Trademark Bandits

Laura Peters Advice and Resources Leave a Comment

Natasha: “What do you think?”
Boris: “I think he is as dumb as a sack of hammers.”

Who handles your trademark registrations? If you’re a sole proprietor, start-up, or small business, you might be personally responsible. The paperwork process to satisfy the federal government is hard enough without what I like to call “Trademark Bandits” making it more difficult.

I recently received two official-looking pieces of mail addressed to me, with all my trademark registration information pre-filled on a very official-looking form. They were reminding me of my upcoming trademark renewal deadline. “How nice of the government to send a reminder!” you might think. WRONG!

These are solicitations from Trademark Bandits. The form titles are things like, “United States Trademark Maintenance Service” and “Patent&Trademark Bureau.” If you’re not one for reading the fine print, you might complete the form, write your check, and send off what you think is the renewal for your trademark. What you’re actually doing if you send them money is signing up for a listing or reminder service that has nothing to do with the government-required renewal of your trademark.

The fine print on these two solicitations I received say, “Patent&Trademark Bureau is a private business that is not endorsed by the U.S. government” and “This service has not been approved or endorsed by the Federal Government & this offer is not being made by an agency of the Federal Government.” This is how they avoid legal responsibility or can claim that you “knew what you were signing up for.”

Important to read that fine print, huh? The amounts they are asking for aren’t small either: $619 and $925 for these two. See an example below of how one of these bandit mailings might look.

Example of a fraudulent/misleading solicitation.

Think you’ve been tricked by a Trademark Bandit?

If you sent them money, unfortunately the USPTO can’t directly help get your money back. They aren’t an enforcement agency and can’t stop these companies from sending these solicitations. However, you can contact your state consumer protection authorities. The United States Patent and Trademark Office maintains a list of misleading companies and even shows examples of the mailings so you can confirm your suspicion.

Watch this USPTO video about fraudulent solicitations. It’s pretty boring (and maybe funny depending on your sense of humor), but it might be helpful.

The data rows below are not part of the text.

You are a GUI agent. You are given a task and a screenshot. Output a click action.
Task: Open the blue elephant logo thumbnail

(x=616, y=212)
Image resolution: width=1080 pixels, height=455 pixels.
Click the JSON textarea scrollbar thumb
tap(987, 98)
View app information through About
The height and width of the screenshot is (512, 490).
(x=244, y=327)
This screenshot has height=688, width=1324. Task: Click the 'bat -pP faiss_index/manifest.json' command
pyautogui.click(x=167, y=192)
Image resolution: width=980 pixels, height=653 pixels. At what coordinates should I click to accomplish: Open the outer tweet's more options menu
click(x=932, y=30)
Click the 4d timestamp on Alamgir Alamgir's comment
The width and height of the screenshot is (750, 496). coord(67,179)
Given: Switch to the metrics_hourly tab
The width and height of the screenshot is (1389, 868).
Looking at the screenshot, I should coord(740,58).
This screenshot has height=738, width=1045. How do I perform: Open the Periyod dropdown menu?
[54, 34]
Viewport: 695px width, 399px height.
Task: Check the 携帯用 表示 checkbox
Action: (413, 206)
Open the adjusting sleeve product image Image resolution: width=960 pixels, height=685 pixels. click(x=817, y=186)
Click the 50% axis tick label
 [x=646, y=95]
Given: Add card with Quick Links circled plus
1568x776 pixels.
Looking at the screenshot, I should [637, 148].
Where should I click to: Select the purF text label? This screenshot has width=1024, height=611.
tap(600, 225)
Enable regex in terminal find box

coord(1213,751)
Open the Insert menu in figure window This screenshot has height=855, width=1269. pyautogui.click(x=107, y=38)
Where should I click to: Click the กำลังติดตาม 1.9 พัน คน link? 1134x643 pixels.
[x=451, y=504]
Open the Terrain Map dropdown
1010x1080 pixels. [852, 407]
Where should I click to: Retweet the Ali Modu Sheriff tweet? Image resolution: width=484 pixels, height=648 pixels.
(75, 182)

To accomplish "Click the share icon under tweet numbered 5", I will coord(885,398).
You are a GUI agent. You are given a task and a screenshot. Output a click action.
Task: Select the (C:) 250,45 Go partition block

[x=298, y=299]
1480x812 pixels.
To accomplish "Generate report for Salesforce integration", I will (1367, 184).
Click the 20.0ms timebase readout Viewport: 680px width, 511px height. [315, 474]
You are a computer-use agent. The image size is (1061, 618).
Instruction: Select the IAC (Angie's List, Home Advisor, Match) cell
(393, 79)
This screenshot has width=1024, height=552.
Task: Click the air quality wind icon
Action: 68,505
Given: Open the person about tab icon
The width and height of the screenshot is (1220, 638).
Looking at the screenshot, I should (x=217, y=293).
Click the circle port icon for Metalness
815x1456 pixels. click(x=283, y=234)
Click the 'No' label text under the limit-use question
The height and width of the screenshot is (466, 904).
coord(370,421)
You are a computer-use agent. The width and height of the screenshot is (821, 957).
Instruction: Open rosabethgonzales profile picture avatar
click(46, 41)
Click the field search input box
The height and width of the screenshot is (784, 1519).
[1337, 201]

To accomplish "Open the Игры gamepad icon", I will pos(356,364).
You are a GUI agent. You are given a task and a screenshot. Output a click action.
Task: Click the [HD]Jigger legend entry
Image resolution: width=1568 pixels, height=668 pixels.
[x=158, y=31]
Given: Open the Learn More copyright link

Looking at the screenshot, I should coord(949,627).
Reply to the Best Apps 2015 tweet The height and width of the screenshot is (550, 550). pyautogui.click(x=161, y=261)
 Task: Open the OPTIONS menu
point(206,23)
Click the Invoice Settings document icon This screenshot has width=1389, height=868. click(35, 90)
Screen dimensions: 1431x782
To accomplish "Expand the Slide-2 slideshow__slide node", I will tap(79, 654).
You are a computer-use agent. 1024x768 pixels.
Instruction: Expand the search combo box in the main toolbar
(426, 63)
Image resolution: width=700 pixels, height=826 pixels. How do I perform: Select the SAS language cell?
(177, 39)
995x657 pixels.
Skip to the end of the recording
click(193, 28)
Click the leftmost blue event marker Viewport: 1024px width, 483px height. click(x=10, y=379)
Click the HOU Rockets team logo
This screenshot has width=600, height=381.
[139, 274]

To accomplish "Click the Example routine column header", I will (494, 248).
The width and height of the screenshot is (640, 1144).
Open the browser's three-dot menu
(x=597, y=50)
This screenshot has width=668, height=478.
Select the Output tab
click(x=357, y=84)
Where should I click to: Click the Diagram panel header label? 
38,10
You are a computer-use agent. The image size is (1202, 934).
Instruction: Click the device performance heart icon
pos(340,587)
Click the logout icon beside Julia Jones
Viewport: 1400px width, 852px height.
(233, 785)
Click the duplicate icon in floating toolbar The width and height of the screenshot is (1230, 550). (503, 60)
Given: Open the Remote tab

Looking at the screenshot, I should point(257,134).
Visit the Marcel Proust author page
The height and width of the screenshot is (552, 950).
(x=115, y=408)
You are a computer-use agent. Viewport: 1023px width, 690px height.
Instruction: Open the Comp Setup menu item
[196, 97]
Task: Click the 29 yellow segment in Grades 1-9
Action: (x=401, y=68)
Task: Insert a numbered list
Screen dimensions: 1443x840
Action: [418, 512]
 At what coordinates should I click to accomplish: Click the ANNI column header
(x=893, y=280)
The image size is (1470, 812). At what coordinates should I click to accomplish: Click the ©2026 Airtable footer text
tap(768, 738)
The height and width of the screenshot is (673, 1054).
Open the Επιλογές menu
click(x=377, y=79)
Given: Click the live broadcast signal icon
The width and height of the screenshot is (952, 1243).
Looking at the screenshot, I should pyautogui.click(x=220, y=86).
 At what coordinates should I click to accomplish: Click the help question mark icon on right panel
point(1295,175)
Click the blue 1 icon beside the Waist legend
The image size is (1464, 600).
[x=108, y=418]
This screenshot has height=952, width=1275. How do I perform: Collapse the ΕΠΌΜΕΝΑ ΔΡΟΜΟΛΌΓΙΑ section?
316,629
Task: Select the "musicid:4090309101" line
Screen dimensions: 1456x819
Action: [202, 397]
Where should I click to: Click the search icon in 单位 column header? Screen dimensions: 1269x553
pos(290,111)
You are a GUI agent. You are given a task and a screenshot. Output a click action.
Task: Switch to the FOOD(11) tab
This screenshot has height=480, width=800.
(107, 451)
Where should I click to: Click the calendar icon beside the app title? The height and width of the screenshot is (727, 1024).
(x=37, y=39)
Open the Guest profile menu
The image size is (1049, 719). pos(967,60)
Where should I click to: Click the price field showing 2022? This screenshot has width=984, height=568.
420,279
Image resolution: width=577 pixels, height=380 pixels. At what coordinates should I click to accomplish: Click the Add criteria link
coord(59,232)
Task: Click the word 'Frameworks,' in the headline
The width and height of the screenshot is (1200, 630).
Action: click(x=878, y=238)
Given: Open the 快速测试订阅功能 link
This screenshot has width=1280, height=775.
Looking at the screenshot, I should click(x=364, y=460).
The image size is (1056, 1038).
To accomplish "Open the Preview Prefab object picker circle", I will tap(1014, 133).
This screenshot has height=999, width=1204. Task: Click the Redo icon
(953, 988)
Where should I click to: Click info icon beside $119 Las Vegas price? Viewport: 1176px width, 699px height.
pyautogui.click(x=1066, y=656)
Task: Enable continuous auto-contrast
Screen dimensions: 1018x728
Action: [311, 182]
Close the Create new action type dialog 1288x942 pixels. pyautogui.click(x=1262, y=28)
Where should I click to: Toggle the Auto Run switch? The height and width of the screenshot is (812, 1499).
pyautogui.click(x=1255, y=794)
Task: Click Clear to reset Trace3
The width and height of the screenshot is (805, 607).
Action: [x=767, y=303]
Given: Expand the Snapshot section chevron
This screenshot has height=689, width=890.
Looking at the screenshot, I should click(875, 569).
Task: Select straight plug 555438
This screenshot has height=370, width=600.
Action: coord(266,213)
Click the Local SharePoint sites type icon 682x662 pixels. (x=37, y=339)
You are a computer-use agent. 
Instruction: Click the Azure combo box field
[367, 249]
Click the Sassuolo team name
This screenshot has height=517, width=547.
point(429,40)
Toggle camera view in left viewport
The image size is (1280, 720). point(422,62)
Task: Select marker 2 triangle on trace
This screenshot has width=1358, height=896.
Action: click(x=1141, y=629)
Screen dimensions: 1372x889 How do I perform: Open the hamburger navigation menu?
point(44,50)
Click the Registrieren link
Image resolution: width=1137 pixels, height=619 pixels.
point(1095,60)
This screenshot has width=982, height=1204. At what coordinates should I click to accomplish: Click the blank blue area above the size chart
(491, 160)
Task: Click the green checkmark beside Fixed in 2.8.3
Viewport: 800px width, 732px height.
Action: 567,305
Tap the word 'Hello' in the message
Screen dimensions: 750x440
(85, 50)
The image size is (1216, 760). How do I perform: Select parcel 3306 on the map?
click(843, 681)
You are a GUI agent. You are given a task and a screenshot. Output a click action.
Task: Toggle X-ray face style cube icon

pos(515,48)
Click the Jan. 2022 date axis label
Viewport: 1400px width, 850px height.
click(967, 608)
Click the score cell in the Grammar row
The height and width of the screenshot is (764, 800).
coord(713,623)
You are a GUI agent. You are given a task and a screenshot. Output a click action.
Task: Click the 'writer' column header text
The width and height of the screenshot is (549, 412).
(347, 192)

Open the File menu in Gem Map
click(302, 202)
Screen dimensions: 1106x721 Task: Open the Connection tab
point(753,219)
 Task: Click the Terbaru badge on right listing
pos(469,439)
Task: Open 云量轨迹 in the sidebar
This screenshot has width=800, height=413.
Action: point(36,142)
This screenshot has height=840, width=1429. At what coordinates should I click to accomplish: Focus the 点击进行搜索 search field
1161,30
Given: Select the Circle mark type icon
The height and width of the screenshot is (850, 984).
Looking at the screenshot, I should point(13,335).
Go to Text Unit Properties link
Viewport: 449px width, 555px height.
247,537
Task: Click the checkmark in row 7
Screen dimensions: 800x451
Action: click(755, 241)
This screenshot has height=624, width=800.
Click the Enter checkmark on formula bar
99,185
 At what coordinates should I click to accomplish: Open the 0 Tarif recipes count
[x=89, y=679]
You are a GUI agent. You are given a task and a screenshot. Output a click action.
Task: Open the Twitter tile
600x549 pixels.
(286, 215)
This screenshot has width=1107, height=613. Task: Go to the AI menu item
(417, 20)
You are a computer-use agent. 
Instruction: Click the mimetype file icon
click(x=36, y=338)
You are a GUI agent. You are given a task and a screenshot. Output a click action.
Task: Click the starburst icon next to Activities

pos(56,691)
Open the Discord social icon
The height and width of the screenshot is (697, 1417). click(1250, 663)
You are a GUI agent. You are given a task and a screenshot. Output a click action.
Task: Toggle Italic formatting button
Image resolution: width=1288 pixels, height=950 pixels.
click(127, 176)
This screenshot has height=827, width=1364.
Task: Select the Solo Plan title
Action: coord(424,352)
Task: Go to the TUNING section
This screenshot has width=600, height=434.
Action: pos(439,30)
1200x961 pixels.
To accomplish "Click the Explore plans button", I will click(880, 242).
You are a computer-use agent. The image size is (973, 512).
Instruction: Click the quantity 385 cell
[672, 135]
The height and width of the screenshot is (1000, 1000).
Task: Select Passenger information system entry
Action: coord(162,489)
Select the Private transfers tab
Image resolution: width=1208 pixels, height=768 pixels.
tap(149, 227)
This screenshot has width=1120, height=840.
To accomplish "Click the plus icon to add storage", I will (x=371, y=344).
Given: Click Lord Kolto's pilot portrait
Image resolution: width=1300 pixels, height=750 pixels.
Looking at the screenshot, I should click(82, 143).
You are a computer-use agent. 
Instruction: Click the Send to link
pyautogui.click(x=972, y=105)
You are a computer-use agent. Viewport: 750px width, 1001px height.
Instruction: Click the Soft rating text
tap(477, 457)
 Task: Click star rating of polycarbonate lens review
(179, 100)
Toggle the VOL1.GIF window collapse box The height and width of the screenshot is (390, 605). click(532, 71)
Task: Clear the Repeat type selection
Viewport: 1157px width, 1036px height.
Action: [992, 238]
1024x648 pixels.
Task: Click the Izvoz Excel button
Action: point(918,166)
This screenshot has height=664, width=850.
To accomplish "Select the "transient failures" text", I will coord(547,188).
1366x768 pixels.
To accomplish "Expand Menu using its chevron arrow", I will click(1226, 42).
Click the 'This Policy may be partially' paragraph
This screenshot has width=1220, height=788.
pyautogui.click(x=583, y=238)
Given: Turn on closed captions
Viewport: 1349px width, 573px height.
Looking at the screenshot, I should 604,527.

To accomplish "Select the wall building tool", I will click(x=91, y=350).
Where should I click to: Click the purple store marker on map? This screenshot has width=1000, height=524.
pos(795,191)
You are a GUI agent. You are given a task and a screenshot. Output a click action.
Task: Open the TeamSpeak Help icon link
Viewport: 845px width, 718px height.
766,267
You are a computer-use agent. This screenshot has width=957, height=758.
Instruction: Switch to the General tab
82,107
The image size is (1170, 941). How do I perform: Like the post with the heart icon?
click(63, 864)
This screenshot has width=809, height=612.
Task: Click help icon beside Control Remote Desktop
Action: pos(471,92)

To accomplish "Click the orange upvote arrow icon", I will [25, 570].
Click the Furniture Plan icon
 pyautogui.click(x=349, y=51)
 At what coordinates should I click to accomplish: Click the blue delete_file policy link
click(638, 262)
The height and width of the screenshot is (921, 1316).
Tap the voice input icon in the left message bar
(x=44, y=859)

This is the most helpful information from the USPTO related to Trademark Bandits. I hope you’ll share this with your network so we can help each other learn how to spot them.

Note: Similar tactics are used by other private companies regarding domain names. If you receive a notice in the mail of renewing your domain name, BE SKEPTICAL! If you need help determining if these solicitations are real, Funnychord can help you. Contact us for a helping hand in catching these bandits.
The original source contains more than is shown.